*** Input ***

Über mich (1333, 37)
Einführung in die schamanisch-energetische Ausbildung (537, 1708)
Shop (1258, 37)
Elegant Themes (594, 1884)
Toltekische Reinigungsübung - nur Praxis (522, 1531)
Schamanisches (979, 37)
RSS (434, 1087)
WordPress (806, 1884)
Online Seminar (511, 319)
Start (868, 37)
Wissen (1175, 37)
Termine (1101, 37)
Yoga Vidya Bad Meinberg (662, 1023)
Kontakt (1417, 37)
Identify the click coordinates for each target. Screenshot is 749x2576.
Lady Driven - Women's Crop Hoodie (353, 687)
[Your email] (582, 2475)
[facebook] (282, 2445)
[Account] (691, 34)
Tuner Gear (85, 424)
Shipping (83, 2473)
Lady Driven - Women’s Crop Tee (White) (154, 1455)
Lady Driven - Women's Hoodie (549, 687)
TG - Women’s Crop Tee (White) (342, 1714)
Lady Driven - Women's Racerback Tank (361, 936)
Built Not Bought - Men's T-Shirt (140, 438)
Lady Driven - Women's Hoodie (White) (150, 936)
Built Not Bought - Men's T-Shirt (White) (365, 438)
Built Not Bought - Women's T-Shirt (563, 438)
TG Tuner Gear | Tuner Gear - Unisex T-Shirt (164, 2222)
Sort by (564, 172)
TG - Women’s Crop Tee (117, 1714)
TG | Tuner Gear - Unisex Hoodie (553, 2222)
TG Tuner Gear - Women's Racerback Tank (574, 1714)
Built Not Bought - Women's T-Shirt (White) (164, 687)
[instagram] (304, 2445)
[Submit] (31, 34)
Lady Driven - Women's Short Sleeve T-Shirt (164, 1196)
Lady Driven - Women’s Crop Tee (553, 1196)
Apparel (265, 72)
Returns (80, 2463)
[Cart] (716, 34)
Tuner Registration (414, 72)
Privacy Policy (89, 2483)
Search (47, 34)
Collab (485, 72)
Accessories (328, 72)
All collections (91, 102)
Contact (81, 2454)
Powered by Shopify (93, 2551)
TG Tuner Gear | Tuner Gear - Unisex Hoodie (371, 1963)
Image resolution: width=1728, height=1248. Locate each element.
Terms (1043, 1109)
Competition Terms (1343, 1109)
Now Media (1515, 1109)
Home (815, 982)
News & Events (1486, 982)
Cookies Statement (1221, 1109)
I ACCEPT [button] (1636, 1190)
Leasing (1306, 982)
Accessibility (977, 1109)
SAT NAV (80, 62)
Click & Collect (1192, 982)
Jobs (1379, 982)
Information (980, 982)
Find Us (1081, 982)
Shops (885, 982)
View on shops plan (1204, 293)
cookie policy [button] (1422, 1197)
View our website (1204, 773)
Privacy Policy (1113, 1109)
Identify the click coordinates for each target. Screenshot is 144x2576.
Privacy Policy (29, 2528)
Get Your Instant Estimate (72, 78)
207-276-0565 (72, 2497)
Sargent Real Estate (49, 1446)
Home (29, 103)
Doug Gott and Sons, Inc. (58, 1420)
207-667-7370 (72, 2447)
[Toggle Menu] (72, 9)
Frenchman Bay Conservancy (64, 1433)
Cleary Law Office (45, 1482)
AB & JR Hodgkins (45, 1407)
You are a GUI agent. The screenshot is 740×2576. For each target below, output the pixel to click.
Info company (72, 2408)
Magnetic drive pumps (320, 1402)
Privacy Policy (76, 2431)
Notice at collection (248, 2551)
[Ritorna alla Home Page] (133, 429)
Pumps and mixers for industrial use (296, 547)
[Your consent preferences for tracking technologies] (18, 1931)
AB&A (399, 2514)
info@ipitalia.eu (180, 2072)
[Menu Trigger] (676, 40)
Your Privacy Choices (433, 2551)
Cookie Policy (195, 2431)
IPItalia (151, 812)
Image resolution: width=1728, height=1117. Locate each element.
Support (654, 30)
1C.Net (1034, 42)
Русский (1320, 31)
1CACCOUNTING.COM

*** End of Input ***

_Your goal_.
Write out an exact transcription of the line with "[Ritorna alla Home Page] (133, 429)" and of each line after it; stop at the end of the records.

_Answer to this problem_.
[Ritorna alla Home Page] (133, 429)
Pumps and mixers for industrial use (296, 547)
[Your consent preferences for tracking technologies] (18, 1931)
AB&A (399, 2514)
info@ipitalia.eu (180, 2072)
[Menu Trigger] (676, 40)
Your Privacy Choices (433, 2551)
Cookie Policy (195, 2431)
IPItalia (151, 812)
Image resolution: width=1728, height=1117. Locate each element.
Support (654, 30)
1C.Net (1034, 42)
Русский (1320, 31)
1CACCOUNTING.COM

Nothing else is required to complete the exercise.